From Playing Card to Business Card

Without the development of the printing press in 1445 the Renaissance may never have happened, and Johann Gutenberg the inventor certainly did not know he was sowing the seeds of the business card entrepreneur’s bonanza we have today. What civilisation gained from Gutenberg’s invention is incalculable.

Visting Cards

Visiting cards (also known as calling cards) first appeared in China in the 15th century, and the earliest European form of visiting cards appeared in France in the 17th century during the reign of Louis XIV – “Le Roi Soleil”. They were normal playing cards on which visitors wrote their signatures, promissory notes and other messages. The Canvas Printing Nearby were just a little smaller than the size of a man’s hand. As time went by, these visiting cards further developed into greeting and other cards.

The business card evolved from the Visiting card over time, but through it’s evolution it’s purpose remains the same.

Trade Cards

Trade cards, another early form of the Business card, existed in England around the same time. Trade cards were used as a form of advertising and sometimes contained a map directing potential customers to merchant stores, as there was no form of street numbering system at the time.

Other printing materials, such as newspapers, has not yet caught on as a vehicle for business marketing, so the earliest Trade cards were printed and issued using a letterpress method. However, copperplate engraving became the most popular method of producing the cards by the 18th century, and up to the 19th century, Trade cards were printed using a single colour (monotone). But as businesses thrived throughout the Industrial Revolution, so did the production and distribution of Trade cards.

Lithography

Around 1830, lithography using several colours became an established method in Europe and was the primary method for printing cards. As printing techniques became increasingly advanced, Trade cards became more elaborate, with pictures and full colour designs. Since colour images were not widely available, these cards became collector’s items, and as the hobby elevated, many tobacco companies put the sporting celebrities on one side and photos with text about their products on the reverse. This was the start of the modern day trading cards. Meanwhile, Visiting Cards arrived in Europe around the middle of the 1800’s.

Calling Cards arrived

Visiting Cards, or “Calling Cards” as they became known, were essential to the 19th century middle classes.
The initial letters on personal Visiting “Calling Cards” denote French words:

p. f. – congratulations (pour feliciter)

p. r. – expressing one’s thanks (pour remercier) – even if one is presented with flowers

p. c. – mourning expression (pour condolence)

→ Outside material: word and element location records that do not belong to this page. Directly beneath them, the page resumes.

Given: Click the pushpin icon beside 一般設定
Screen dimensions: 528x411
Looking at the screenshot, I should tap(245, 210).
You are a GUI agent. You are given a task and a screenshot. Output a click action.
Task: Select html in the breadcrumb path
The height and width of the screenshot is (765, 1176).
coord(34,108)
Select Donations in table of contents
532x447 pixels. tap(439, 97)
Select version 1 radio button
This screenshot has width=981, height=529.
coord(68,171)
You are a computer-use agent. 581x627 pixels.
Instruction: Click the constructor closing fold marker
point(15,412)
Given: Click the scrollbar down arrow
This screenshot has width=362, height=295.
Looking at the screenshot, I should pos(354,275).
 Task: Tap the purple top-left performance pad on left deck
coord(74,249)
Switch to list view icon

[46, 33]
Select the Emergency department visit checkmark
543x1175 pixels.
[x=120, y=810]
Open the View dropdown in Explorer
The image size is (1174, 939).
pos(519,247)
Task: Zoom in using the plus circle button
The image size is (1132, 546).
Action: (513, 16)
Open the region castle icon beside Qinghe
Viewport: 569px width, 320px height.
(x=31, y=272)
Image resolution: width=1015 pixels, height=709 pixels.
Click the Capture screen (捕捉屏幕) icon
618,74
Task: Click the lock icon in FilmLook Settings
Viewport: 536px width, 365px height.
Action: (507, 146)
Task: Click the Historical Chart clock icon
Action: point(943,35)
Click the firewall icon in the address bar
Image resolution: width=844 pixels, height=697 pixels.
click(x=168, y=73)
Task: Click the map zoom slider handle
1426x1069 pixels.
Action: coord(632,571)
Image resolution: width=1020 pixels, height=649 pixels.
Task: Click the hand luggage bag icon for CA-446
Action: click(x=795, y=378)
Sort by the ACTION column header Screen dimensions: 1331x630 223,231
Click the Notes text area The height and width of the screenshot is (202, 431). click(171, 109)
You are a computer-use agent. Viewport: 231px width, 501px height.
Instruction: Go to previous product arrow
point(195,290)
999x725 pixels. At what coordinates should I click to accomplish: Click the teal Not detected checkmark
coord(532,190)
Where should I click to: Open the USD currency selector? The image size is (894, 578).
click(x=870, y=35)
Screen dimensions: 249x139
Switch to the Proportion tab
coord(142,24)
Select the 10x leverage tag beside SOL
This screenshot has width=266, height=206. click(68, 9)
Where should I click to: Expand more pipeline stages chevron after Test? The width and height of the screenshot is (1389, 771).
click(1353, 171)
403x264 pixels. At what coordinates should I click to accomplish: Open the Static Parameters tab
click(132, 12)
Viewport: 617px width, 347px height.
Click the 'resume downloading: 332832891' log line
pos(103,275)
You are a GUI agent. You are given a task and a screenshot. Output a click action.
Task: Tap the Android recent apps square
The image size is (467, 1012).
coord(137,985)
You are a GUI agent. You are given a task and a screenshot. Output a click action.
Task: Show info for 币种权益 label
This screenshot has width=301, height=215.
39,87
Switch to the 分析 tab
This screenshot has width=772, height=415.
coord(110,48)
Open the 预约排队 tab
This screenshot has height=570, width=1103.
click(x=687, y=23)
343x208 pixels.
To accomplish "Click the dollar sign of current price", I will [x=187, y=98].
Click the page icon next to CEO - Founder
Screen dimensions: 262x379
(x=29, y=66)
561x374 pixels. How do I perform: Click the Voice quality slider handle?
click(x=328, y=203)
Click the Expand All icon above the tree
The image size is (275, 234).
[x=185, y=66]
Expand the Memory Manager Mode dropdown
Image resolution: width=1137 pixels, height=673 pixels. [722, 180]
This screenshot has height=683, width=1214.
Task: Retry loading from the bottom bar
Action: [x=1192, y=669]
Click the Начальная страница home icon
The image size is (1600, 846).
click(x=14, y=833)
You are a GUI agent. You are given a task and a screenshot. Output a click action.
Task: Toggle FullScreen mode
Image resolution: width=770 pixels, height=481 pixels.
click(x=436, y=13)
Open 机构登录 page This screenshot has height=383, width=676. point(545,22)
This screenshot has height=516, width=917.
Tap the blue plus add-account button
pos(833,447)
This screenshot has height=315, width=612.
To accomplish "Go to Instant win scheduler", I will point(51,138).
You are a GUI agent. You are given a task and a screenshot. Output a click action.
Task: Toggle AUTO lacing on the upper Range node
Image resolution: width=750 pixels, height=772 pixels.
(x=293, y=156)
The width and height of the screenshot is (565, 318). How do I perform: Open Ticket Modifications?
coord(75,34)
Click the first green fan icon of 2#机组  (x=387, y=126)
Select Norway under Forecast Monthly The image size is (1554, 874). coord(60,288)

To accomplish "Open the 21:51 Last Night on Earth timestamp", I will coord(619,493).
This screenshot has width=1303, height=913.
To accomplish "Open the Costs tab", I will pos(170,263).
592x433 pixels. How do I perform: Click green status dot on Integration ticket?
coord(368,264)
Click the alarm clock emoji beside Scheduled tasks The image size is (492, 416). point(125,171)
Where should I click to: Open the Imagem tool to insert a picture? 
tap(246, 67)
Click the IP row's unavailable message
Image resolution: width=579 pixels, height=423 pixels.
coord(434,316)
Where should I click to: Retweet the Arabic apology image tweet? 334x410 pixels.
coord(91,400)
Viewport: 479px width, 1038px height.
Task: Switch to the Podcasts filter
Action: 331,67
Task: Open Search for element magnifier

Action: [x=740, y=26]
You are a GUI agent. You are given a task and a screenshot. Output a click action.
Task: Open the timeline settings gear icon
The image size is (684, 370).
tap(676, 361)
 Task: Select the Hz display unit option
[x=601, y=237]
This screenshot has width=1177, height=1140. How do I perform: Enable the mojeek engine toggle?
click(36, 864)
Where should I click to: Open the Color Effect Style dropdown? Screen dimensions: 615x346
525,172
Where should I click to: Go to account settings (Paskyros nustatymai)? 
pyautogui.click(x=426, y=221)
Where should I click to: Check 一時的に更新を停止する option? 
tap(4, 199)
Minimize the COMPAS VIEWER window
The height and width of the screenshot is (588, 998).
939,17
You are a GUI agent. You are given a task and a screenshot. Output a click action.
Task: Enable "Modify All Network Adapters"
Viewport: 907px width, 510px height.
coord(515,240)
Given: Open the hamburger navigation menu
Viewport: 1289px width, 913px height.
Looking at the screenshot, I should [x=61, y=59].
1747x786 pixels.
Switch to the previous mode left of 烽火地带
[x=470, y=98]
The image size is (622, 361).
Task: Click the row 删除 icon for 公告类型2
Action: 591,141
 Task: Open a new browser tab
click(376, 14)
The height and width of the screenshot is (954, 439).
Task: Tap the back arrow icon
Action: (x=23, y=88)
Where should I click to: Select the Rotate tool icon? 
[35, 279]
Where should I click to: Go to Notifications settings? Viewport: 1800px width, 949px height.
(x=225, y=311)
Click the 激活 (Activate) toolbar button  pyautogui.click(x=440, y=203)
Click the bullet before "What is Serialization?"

p. f. N. A – Happy New Year (pour feliciter Nouvel An)

p. p. c. – meaning to take leave (pour prendre conge)

p. p. – if you want to be introduced to anybody, send your visiting card (pour presenter)

Soon, the Business card evolved from a fusion of traditional trade cards and visiting cards. A distinction between “business” and “visiting” cards quickly developed with the ornate Visiting card serving social obligations only, whilst Business cards on the other hand, were used solely for promoting business. It was considered to be in very poor taste to use a Business card when making a social call.

These days, the modern business card is used primarily for the purpose of promoting a business, but it also serves as a calling card.